> **Task description**
Copy out each line of the data below in which "three" appears.
··· Recorded information ···
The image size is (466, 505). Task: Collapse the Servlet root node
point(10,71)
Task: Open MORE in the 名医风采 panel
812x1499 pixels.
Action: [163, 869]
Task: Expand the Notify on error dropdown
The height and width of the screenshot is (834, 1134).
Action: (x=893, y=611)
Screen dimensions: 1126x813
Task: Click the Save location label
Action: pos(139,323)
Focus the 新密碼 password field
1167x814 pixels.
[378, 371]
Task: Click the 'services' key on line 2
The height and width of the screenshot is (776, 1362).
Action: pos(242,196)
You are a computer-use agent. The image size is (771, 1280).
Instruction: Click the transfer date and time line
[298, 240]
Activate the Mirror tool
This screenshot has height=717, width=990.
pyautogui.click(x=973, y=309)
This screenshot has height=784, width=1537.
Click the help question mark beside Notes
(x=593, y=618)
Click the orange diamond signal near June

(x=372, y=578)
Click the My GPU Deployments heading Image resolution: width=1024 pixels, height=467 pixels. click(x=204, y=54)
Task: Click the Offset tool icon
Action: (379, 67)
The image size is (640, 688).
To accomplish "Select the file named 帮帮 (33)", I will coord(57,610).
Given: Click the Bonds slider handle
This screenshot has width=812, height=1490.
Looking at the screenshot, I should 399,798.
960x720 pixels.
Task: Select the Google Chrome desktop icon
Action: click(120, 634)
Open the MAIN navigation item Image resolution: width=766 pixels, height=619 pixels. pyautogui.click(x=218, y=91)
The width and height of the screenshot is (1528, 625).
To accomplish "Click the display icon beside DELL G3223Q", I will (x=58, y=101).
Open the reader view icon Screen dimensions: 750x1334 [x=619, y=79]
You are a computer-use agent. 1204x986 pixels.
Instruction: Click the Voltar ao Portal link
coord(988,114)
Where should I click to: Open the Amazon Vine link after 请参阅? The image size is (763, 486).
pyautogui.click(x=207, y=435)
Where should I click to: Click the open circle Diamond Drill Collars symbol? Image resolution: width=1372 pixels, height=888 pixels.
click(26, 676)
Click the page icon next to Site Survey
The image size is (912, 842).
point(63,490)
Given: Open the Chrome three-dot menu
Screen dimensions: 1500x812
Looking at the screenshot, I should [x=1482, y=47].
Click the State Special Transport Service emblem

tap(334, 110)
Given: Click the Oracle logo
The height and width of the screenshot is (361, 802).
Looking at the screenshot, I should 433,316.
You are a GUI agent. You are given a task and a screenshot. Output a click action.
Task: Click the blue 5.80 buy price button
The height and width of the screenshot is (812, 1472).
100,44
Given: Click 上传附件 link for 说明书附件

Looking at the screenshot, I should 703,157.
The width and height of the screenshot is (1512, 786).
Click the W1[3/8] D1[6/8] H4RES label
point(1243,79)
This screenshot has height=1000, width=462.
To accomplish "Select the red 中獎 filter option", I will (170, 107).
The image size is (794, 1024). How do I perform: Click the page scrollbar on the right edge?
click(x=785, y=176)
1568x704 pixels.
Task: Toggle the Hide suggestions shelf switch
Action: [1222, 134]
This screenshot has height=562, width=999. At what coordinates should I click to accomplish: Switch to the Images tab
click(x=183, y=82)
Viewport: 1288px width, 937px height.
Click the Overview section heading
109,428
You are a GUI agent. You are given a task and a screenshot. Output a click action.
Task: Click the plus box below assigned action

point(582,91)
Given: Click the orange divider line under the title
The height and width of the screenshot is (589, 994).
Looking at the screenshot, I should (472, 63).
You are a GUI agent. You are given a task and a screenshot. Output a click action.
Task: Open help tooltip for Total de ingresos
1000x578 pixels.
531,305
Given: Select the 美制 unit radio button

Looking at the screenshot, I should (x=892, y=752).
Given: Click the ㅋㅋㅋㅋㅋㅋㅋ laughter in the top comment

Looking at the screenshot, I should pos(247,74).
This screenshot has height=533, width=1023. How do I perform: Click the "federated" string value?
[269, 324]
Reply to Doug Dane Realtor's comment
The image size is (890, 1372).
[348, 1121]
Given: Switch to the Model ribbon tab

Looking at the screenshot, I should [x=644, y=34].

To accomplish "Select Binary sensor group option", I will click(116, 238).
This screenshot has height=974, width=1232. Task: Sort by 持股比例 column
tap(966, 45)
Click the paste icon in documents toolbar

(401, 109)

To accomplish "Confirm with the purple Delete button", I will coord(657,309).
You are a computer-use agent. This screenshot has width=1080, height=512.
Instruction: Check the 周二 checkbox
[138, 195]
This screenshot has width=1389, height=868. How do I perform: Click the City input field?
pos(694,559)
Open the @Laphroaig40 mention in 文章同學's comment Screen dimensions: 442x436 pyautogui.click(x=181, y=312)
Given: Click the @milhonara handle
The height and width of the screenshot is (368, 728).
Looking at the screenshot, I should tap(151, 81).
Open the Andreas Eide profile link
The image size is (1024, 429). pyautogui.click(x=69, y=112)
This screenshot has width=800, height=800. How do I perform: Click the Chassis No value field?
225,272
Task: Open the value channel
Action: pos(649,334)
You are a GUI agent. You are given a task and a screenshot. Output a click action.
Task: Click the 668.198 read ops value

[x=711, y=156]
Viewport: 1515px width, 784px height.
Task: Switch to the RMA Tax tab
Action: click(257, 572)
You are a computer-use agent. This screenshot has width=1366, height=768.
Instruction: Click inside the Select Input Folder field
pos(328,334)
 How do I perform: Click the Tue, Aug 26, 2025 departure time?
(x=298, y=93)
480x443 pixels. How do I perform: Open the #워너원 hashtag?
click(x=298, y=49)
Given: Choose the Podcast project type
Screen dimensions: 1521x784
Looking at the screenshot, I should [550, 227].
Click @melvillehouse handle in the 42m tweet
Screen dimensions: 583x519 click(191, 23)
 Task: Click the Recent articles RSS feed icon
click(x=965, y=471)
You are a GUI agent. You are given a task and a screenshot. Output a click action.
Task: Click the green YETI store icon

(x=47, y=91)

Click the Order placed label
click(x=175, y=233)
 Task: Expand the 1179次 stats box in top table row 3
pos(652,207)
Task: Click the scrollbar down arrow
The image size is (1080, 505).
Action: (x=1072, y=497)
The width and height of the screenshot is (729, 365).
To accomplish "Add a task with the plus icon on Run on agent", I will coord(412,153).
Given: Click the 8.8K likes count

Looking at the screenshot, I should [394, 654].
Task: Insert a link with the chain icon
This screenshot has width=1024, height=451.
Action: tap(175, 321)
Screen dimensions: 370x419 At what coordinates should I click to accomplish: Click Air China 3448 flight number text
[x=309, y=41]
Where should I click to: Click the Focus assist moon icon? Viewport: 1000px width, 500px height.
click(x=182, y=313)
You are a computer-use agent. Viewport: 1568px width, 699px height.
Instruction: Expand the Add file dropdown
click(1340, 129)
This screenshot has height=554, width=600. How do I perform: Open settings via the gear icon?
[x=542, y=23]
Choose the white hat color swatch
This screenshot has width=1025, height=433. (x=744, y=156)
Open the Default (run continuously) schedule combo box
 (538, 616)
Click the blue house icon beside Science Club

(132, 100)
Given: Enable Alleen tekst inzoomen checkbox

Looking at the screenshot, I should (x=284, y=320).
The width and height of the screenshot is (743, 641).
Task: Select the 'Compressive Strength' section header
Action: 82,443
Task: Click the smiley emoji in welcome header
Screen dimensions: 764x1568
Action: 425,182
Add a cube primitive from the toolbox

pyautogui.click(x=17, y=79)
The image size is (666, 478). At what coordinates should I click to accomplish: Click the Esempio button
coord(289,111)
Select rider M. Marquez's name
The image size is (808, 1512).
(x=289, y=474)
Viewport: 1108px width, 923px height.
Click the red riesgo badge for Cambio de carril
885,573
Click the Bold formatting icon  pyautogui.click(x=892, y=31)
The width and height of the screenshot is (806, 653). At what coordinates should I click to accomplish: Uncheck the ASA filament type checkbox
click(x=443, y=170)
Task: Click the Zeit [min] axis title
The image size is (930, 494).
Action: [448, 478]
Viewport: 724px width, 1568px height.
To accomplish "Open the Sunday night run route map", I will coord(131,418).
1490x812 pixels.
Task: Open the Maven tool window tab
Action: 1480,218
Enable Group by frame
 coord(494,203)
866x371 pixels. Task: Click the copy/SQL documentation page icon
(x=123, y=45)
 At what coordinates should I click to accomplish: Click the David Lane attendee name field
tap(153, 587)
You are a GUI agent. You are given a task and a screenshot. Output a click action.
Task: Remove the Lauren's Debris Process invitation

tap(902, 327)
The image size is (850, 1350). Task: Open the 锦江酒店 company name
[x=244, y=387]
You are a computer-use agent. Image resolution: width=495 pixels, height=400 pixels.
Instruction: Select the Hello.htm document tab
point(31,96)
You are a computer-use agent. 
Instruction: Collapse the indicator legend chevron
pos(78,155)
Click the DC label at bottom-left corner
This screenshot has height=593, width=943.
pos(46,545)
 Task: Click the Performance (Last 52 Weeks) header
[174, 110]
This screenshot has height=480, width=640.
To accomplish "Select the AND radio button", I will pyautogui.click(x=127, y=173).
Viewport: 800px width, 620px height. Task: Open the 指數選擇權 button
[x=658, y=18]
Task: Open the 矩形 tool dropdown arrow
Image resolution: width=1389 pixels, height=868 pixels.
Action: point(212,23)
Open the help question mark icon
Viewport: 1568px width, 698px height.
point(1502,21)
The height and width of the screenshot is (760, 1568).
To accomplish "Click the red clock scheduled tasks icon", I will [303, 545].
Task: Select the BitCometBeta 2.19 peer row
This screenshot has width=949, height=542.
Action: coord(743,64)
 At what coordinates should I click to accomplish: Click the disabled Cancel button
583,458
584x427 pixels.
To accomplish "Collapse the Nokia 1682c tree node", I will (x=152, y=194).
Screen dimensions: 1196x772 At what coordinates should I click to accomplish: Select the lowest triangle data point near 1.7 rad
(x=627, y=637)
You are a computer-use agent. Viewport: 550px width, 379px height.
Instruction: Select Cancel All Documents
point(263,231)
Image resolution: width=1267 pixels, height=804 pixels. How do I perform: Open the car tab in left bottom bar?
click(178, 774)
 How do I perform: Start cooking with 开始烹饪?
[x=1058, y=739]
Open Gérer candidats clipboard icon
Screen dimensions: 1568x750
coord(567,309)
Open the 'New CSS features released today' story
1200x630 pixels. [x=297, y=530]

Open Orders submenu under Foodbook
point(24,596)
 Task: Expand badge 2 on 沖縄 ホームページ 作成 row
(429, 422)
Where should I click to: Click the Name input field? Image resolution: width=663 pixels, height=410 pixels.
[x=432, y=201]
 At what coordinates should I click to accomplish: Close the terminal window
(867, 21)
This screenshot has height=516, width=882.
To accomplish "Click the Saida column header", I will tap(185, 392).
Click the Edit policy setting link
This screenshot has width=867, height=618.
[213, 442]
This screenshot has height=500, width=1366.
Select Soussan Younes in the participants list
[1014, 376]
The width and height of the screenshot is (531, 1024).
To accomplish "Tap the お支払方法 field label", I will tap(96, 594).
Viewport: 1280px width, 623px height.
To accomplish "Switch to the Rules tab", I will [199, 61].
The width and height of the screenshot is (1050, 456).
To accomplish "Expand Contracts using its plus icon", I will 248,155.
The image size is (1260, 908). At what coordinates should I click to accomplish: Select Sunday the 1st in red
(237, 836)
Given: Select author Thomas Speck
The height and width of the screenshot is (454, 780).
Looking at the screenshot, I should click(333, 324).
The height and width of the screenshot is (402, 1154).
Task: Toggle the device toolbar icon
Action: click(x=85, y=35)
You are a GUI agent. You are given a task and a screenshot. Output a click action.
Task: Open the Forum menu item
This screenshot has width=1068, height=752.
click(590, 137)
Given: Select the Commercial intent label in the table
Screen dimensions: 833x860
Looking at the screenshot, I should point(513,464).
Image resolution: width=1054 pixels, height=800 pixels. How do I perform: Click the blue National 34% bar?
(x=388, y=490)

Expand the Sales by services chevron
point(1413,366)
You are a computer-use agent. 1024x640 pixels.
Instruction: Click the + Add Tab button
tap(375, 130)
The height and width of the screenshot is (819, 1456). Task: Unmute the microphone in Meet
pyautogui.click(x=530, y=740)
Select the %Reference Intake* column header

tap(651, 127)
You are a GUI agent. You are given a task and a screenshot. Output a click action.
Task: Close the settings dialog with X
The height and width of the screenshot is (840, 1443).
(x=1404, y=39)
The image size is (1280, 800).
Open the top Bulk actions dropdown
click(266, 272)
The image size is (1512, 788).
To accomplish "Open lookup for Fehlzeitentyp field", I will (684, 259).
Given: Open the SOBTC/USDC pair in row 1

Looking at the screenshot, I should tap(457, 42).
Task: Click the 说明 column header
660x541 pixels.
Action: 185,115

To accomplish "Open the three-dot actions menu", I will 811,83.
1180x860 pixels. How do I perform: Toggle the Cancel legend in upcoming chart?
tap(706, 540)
···
> **Output of the exercise**
Given: Open the Chrome three-dot menu
To accomplish "Open the three-dot actions menu", I will 811,83.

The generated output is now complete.